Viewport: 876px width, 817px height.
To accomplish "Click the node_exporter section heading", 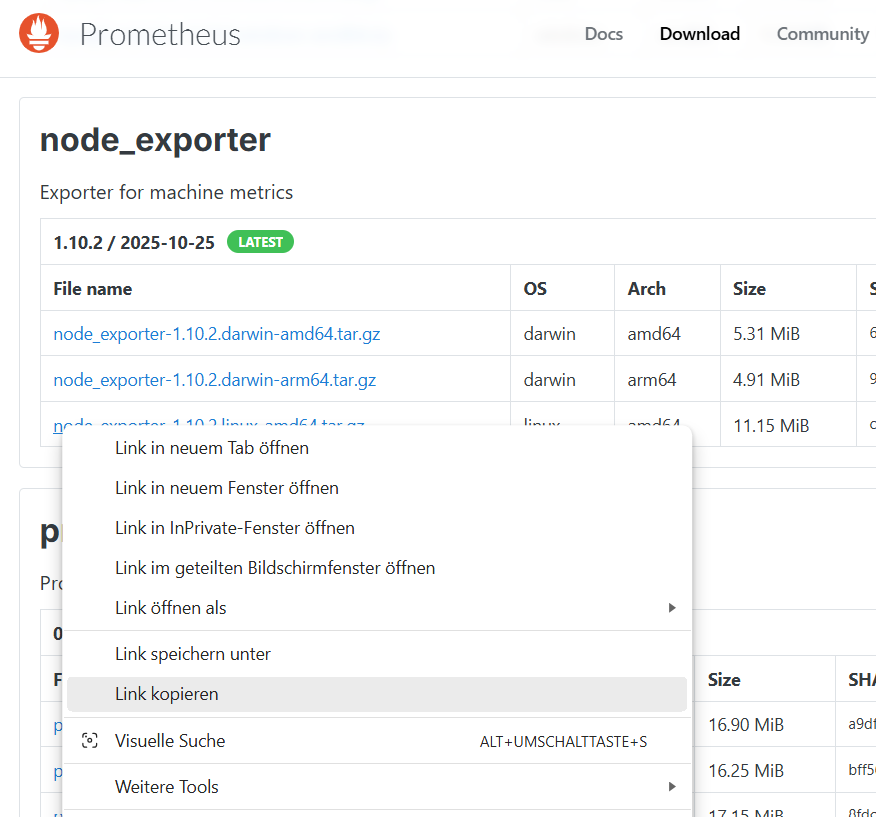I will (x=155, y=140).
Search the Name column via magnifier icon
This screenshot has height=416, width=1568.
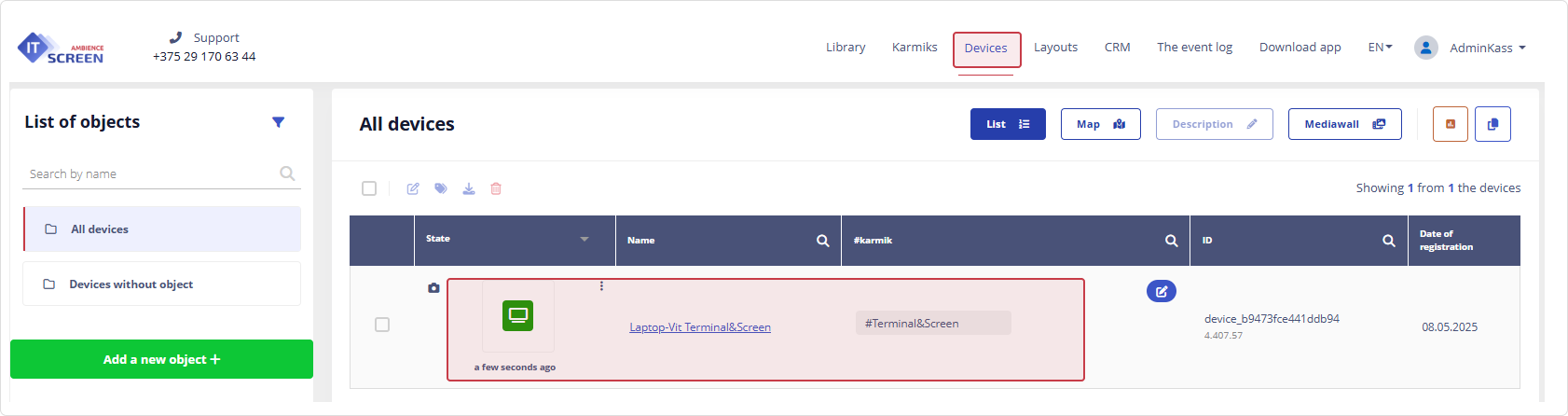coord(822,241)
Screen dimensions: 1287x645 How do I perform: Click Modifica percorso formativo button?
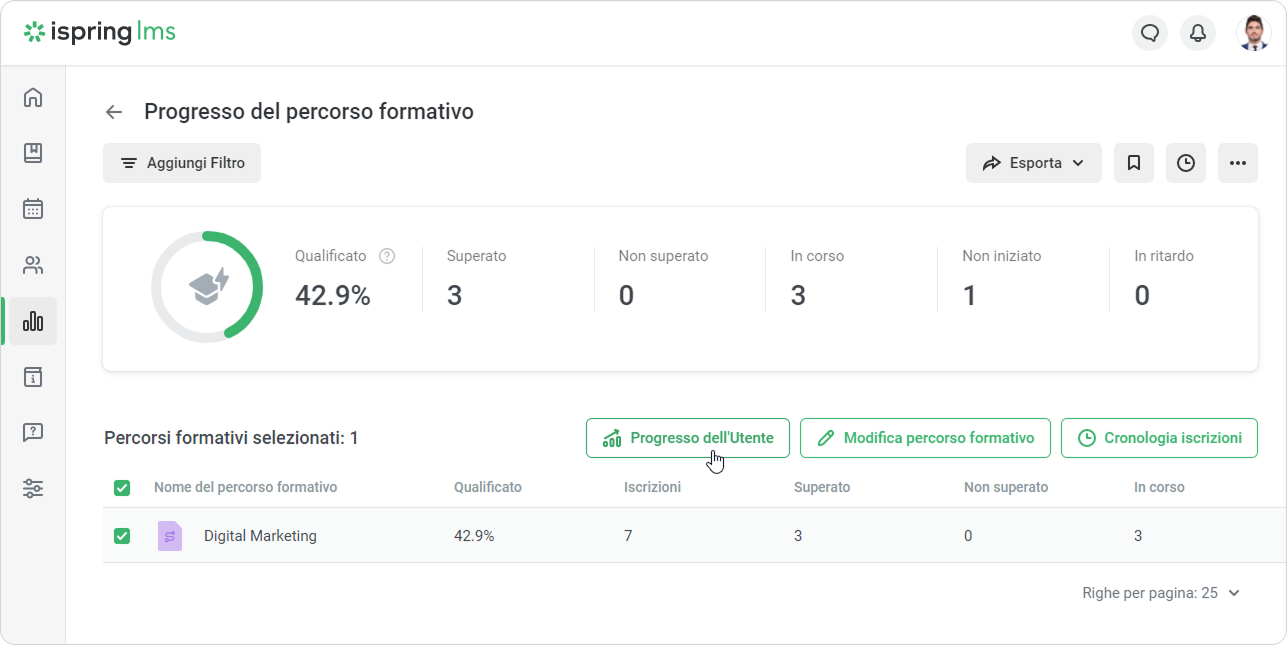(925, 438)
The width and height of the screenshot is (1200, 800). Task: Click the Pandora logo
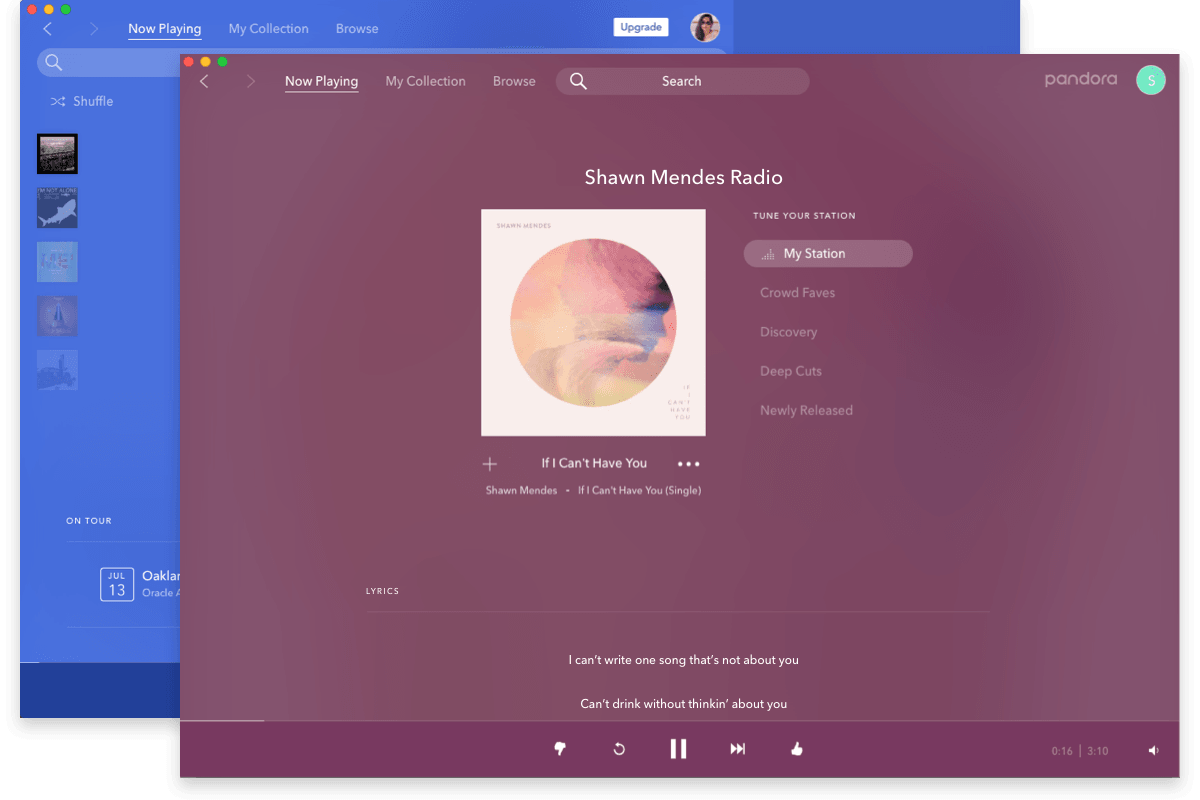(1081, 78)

--

The copy should hold exactly the lines from the one containing "Screen dimensions: 1287x645" through the final line of the records above, both ends included, and no picture.

Screen dimensions: 1287x645 How do I perform: Click Modifica percorso formativo button?
(925, 438)
The width and height of the screenshot is (1200, 800). Task: Click the Pandora logo
(1081, 78)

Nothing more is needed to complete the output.